The idea of buying your own piece of land – own raw piece of untouched land for your dream home is always thrilling. But picking up the perfect piece can be a bit more complicated than the way you expect. So we have gathered some points to help you navigate through this process.
• Checking local zoning laws
If you think that you have got the site for your future dream home, before you start focusing on that offer, make sure that you check the local zoning ordinances. Because the land you’re buying might seem attractive, but if the land doesn’t suit the specifications for the intended use then it would be a worthless expensive heavy junk.
Zoning and the other land regulation records can be accessed through public records at the local zone in office. Some important things to check are:
Access from a street: unless you’re planning on parking your car on the roadside or hoofing in at your home, your property must be properly accessible from the main road. If the lot is landlocked, you will need special permission for trespassing through your neighbour’s land
Setbacks: if you are having a 20-foot setbacks structure but your lot is just 50 feet then you cannot expand your house for greater than 10 feet so it is a loss.
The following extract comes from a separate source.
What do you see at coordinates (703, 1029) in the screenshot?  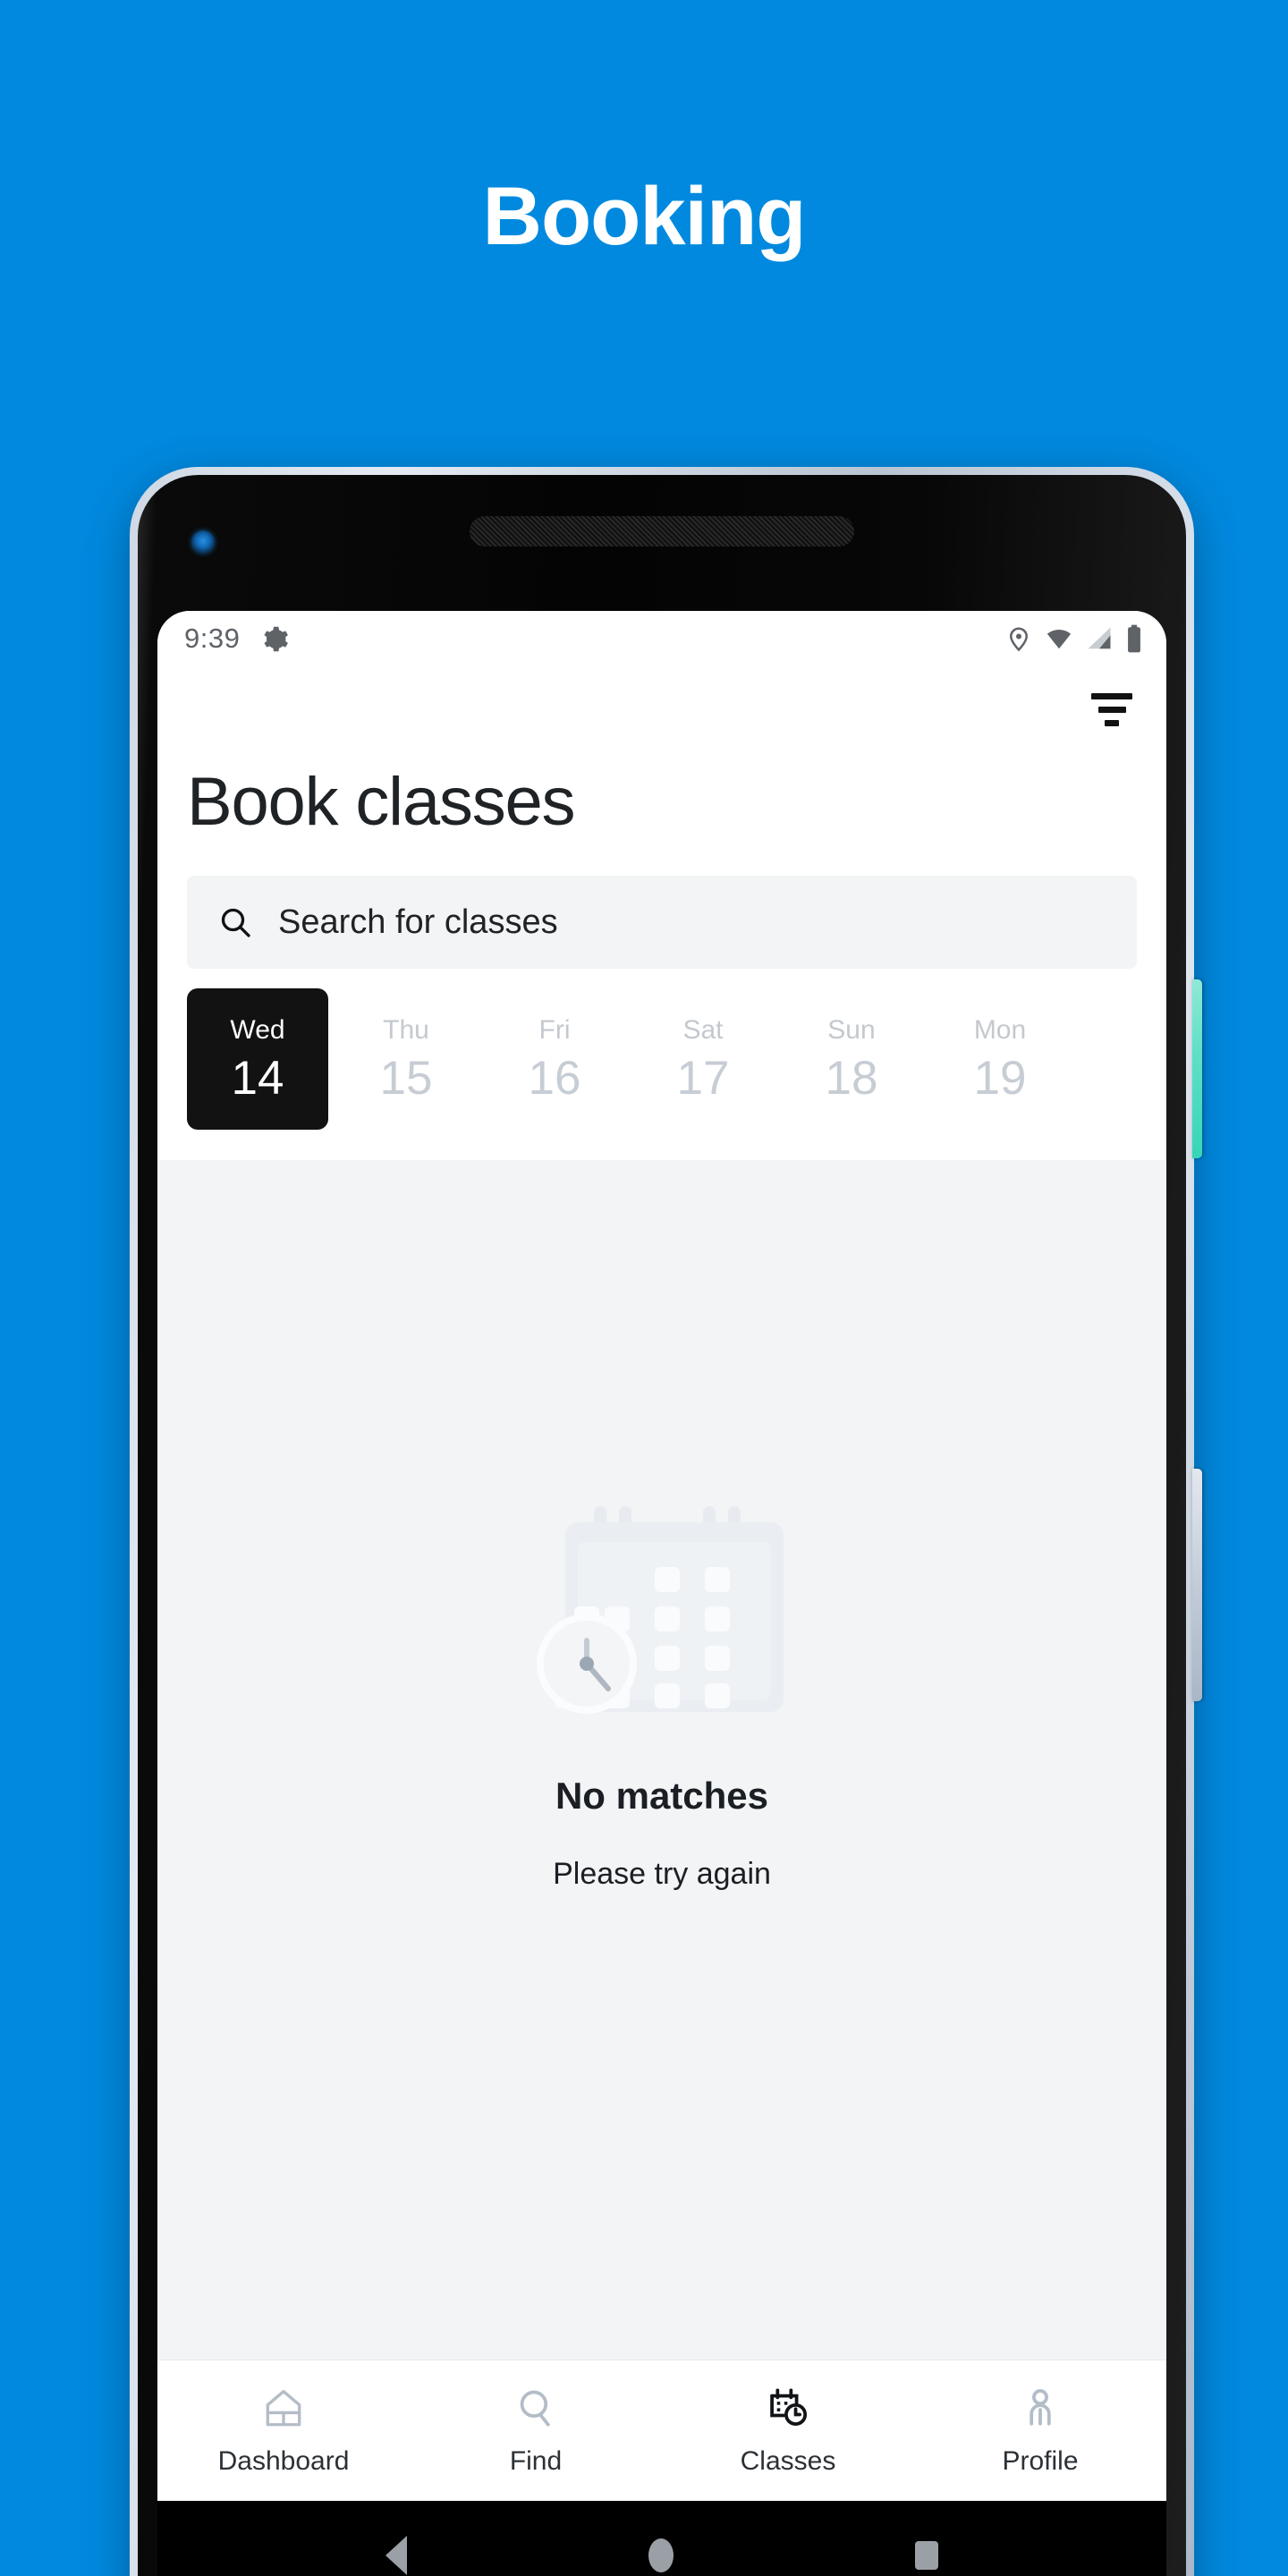 I see `date-chip-dow: Sat` at bounding box center [703, 1029].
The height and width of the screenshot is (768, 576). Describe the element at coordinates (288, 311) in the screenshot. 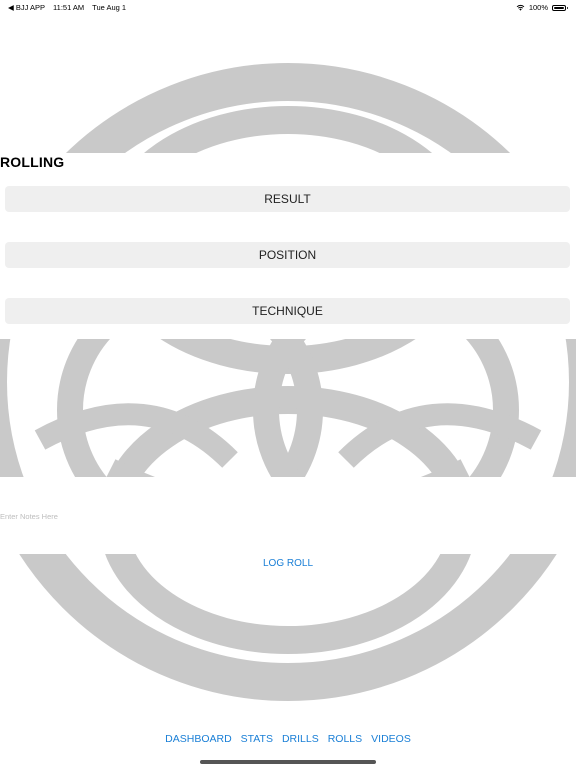

I see `technique-button: TECHNIQUE` at that location.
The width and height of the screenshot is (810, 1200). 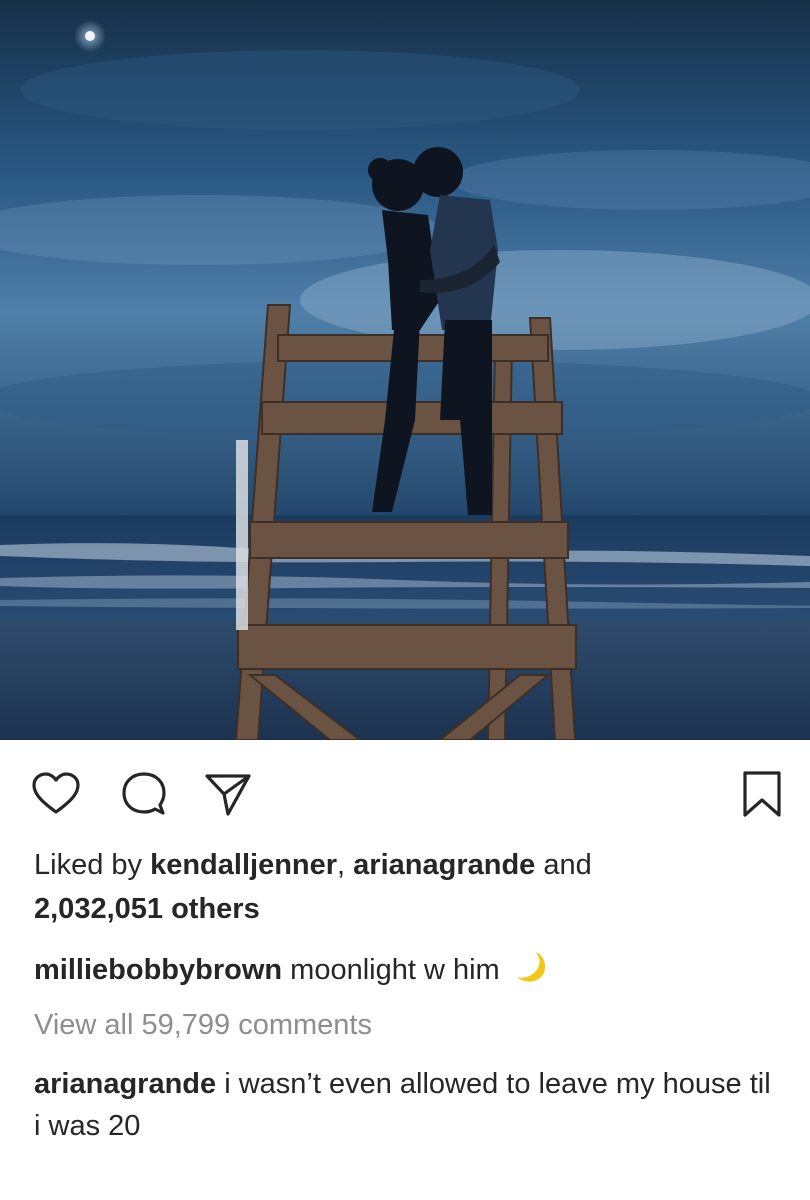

View ordinances: the local ordnance company may also limit your ability to add a second story to the building.
• Figure out the cost
If you are thinking of building a house from the scratch you need to spend much more money and should be ready with your bucks. There are also many other costs like survey, permits from the municipal corporation and health department approval.
• Determine the utilities that you want to install
You would always want your home to have water, electricity and other day updated convenient supplies. These installations are not cheap and one of the major installations is the construction of the sewage system. While most of the houses are directly connected to the municipal sewage system, but since you are building a new house you would need extra cost for building your own septic system.
• Be ready with the financing
Getting a raw land loan is different from getting a simple house loan. Due to the risk of money, some lenders require higher down payment that is 20 to 50% of the actual value.